> [What you should do] Your copy should repeat each record below exactly and contain no images.

> [Information given]
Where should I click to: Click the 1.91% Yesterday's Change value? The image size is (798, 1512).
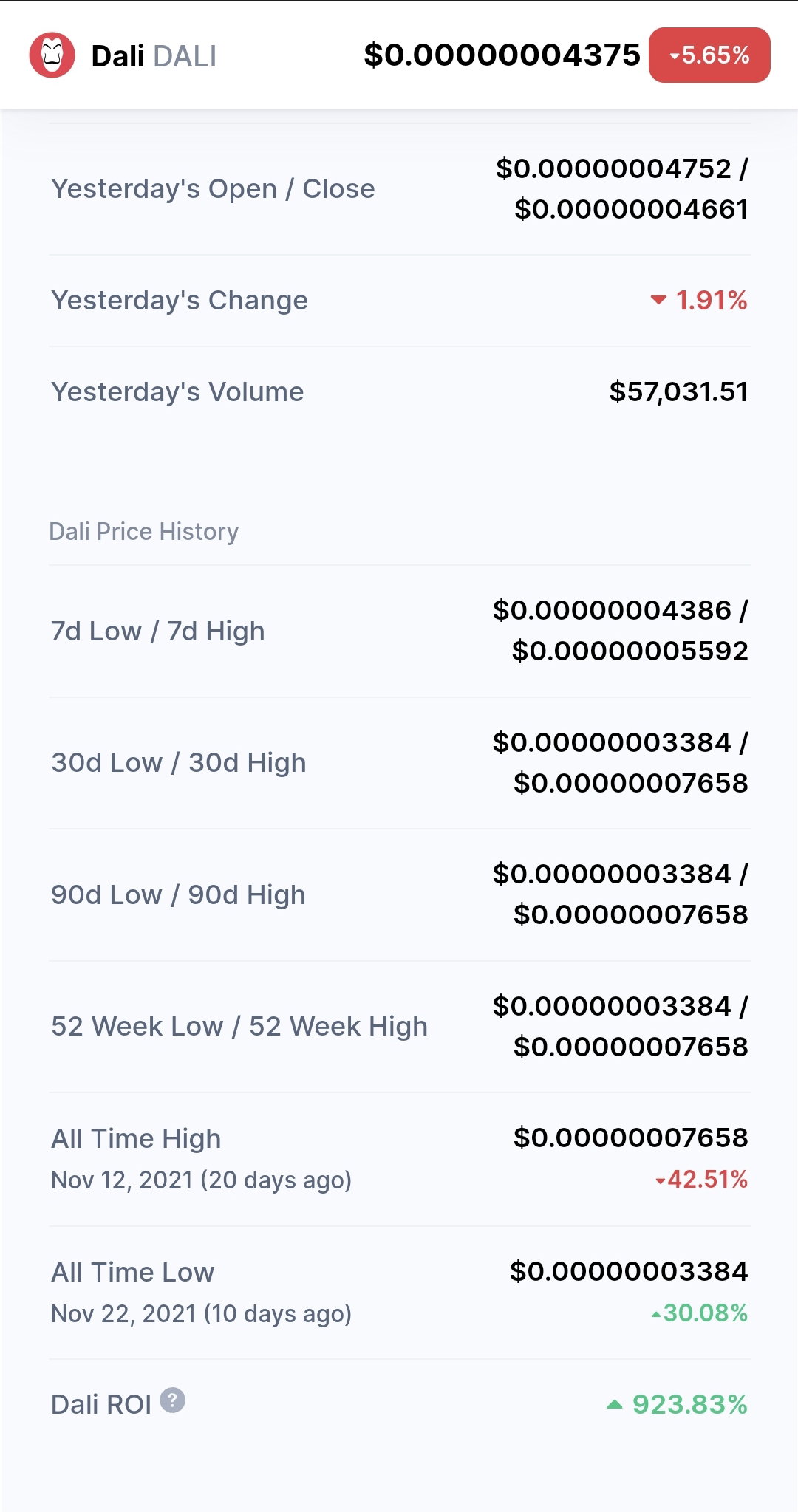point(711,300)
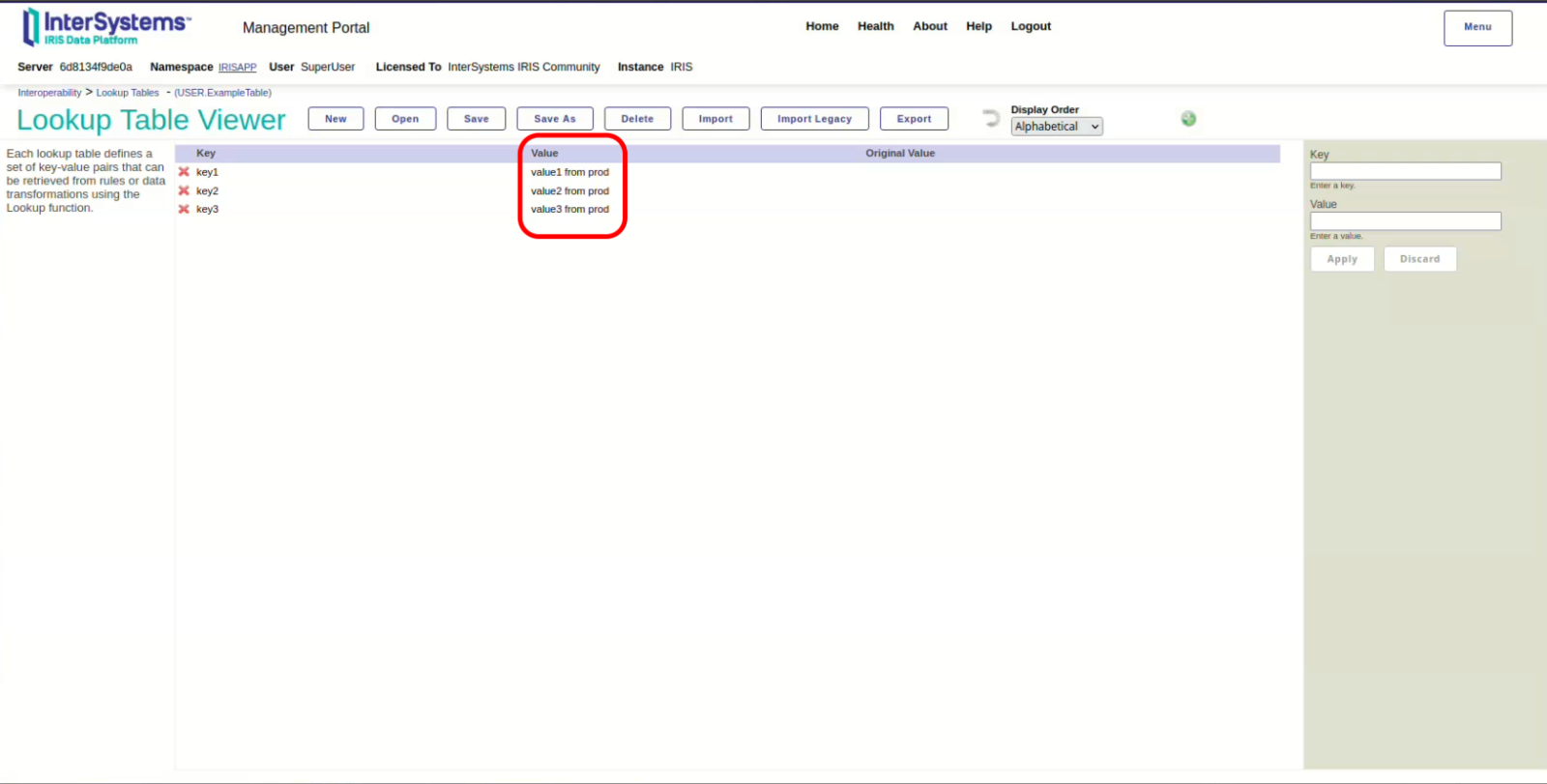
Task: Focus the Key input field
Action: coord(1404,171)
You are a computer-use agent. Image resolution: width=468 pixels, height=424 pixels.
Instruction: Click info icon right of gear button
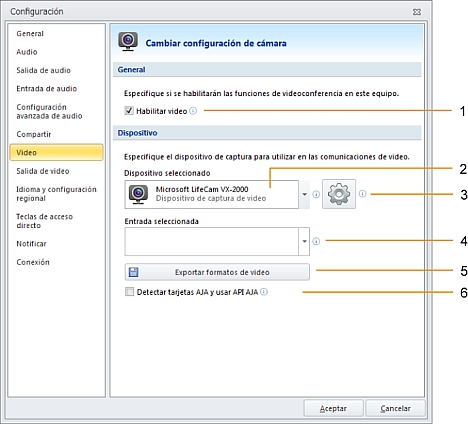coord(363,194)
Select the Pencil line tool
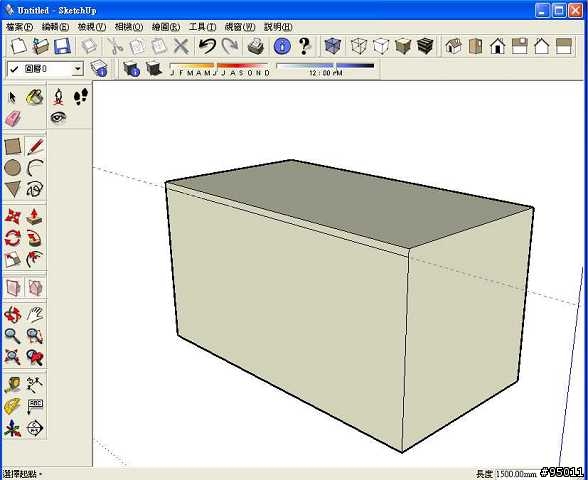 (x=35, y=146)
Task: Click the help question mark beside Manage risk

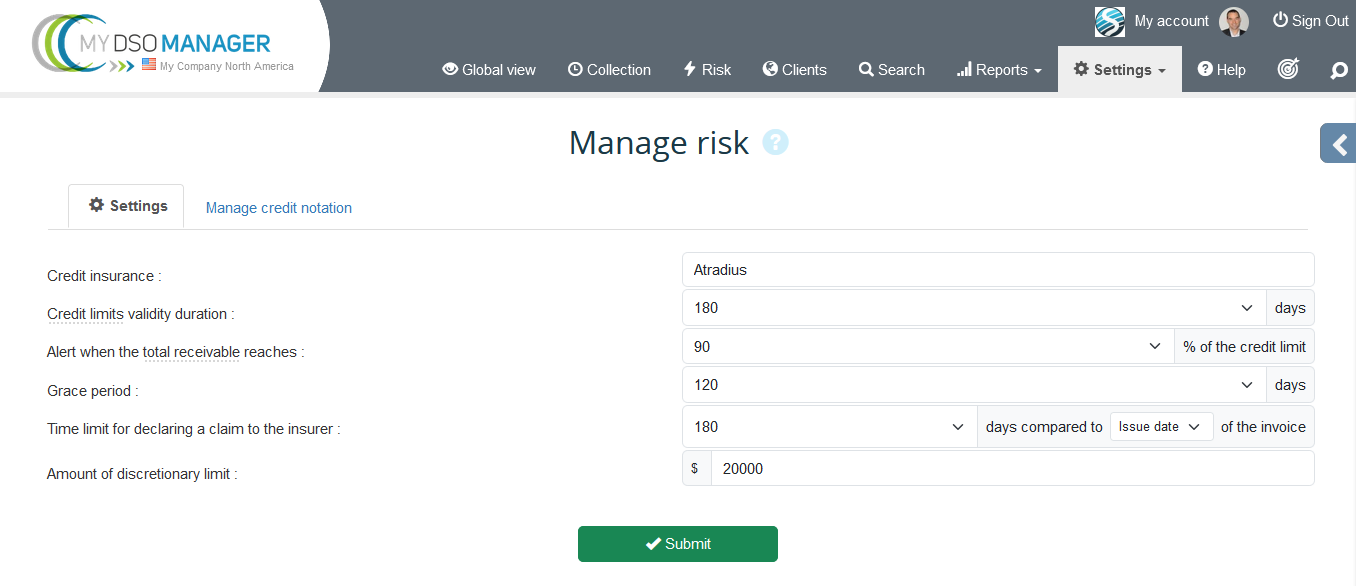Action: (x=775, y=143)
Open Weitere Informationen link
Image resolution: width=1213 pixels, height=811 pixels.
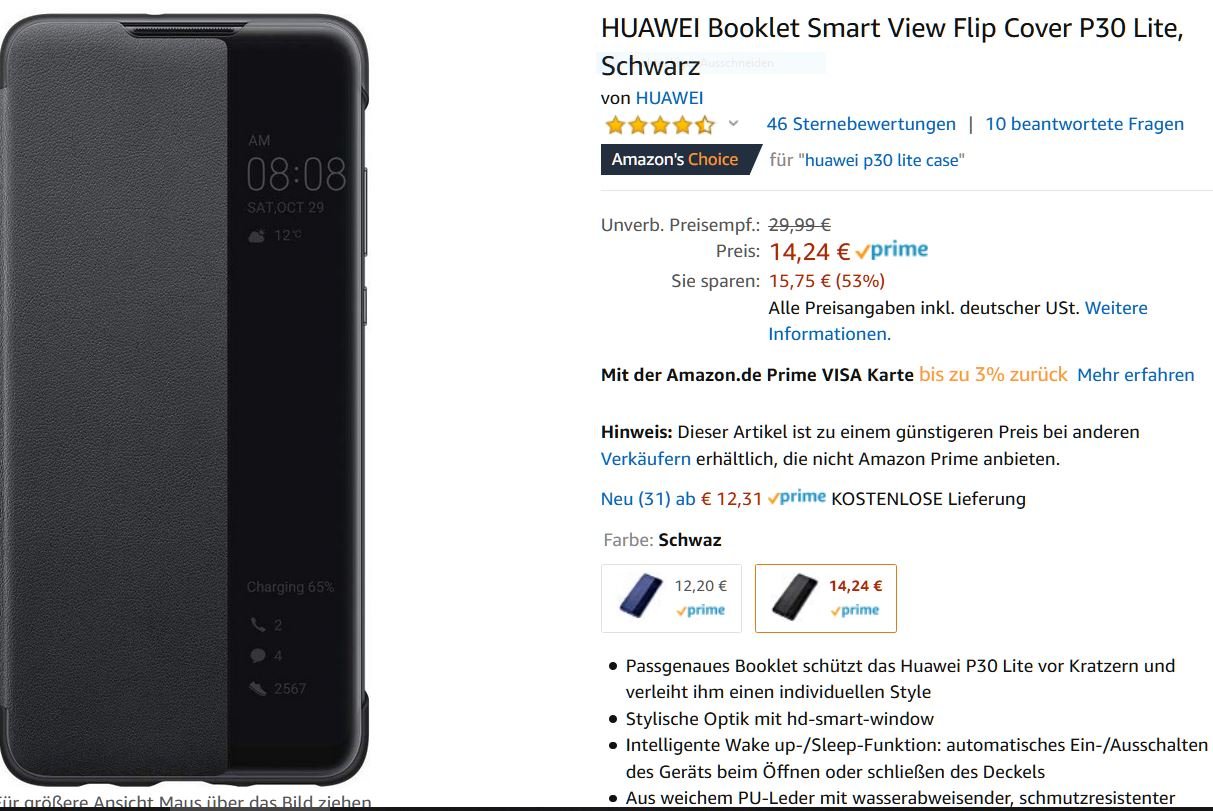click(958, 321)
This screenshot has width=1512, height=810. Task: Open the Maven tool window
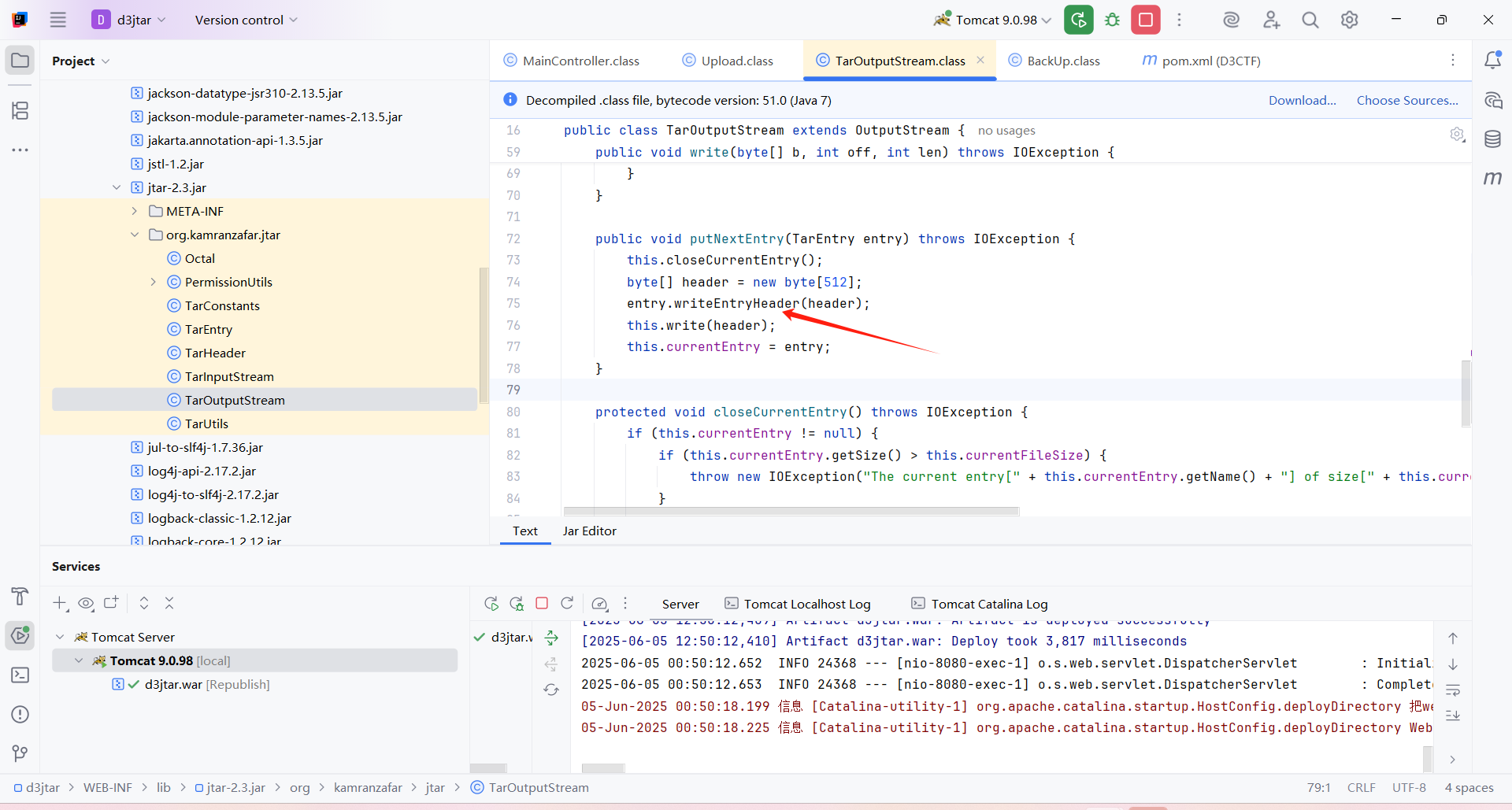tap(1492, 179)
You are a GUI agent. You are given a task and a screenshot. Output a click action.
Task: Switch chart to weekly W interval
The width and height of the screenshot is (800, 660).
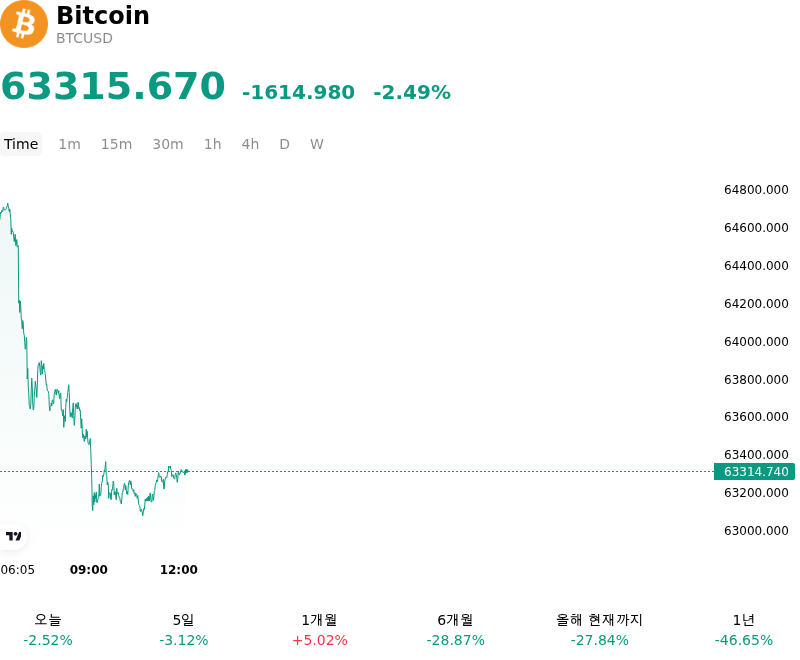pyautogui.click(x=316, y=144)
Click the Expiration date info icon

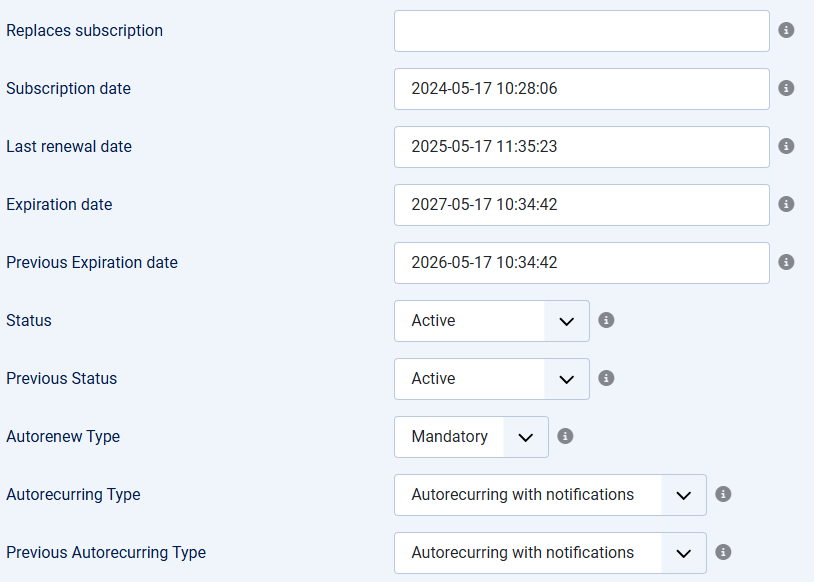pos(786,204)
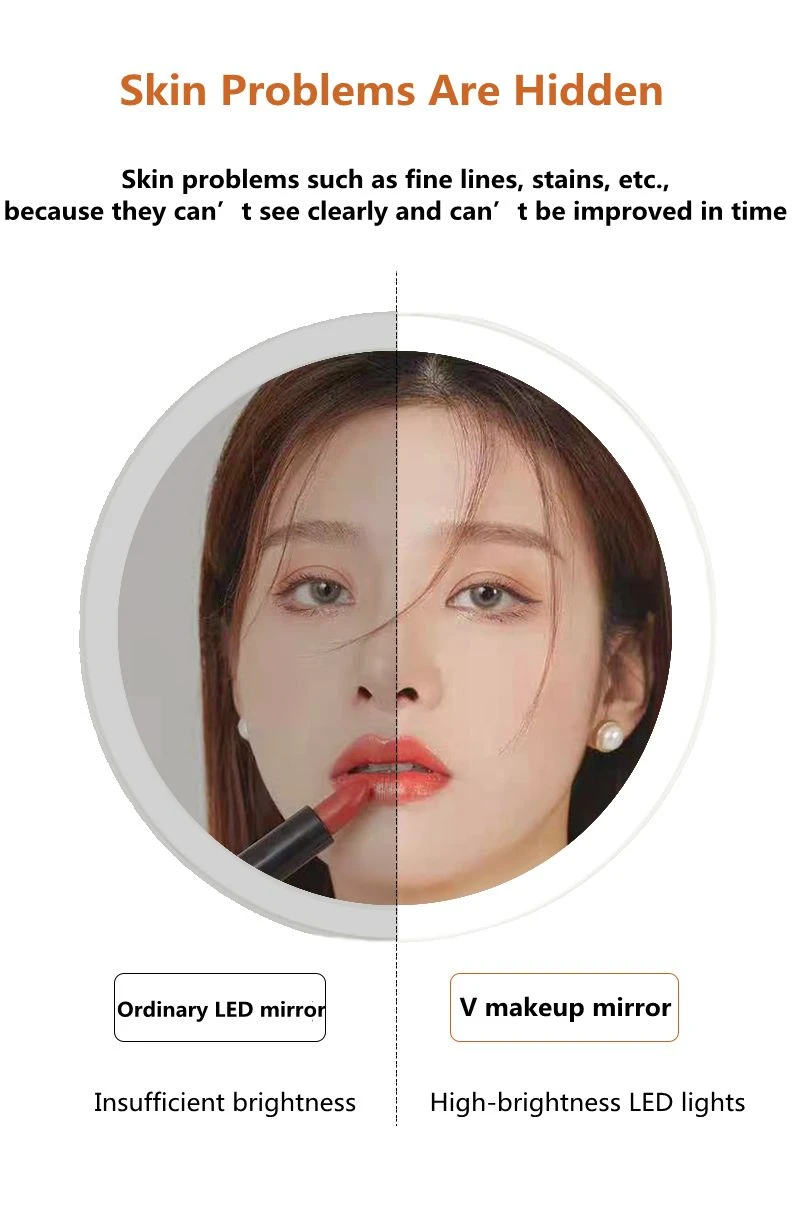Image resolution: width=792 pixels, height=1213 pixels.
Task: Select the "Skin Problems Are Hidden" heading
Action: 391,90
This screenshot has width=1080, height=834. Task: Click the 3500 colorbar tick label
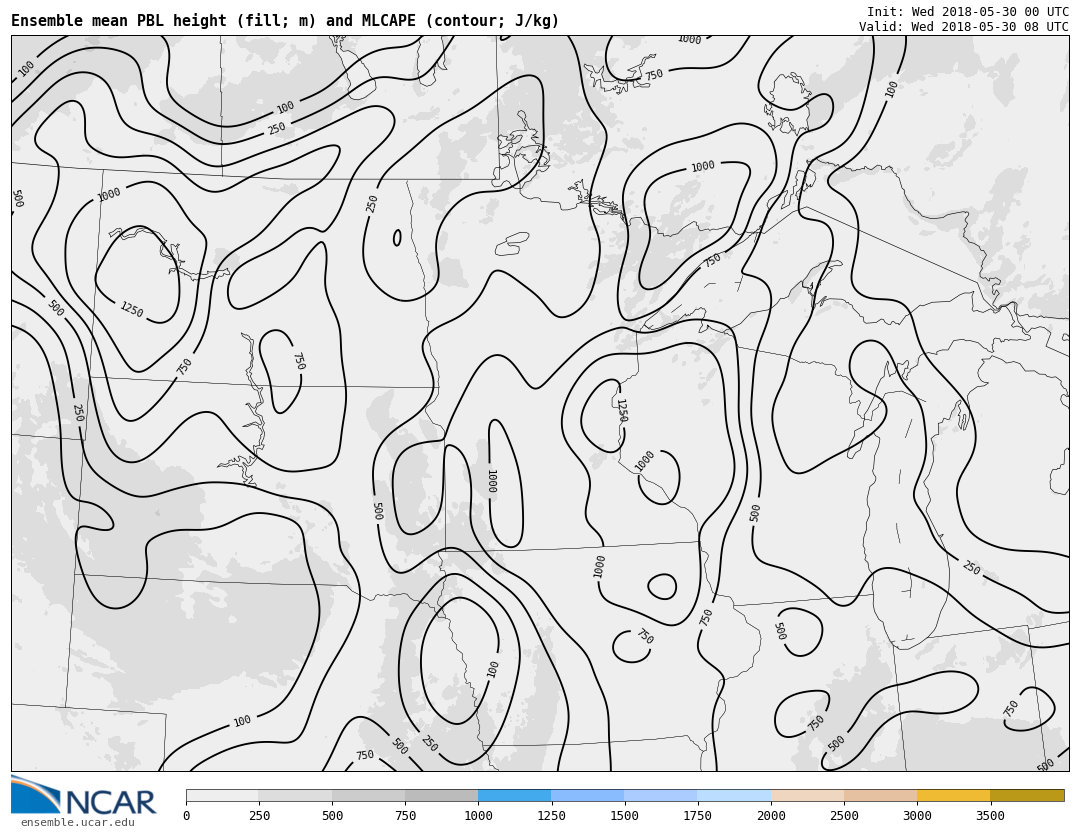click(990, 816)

> [Solved exercise]
Where should I click to: Click the 1.91% Yesterday's Change value? The image size is (798, 1512).
point(711,300)
Task: Focus the Key input field
Action: coord(1404,171)
You are a computer-use agent. Image resolution: width=468 pixels, height=424 pixels.
Instruction: Click info icon right of gear button
coord(363,194)
Select the Pencil line tool
 (x=35, y=146)
Task: Click the help question mark beside Manage risk

Action: (x=775, y=143)
Open Weitere Informationen link
Image resolution: width=1213 pixels, height=811 pixels.
click(958, 321)
This screenshot has width=1512, height=810. Task: Open the Maven tool window
tap(1492, 179)
You are a GUI agent. You are given a task and a screenshot. Output a click action.
Task: Switch chart to weekly W interval
The width and height of the screenshot is (800, 660).
pyautogui.click(x=316, y=144)
Click the Expiration date info icon

pos(786,204)
Image resolution: width=792 pixels, height=1213 pixels.
Task: Select the "Skin Problems Are Hidden" heading
Action: 391,90
This screenshot has width=1080, height=834. Task: Click the 3500 colorbar tick label
click(990, 816)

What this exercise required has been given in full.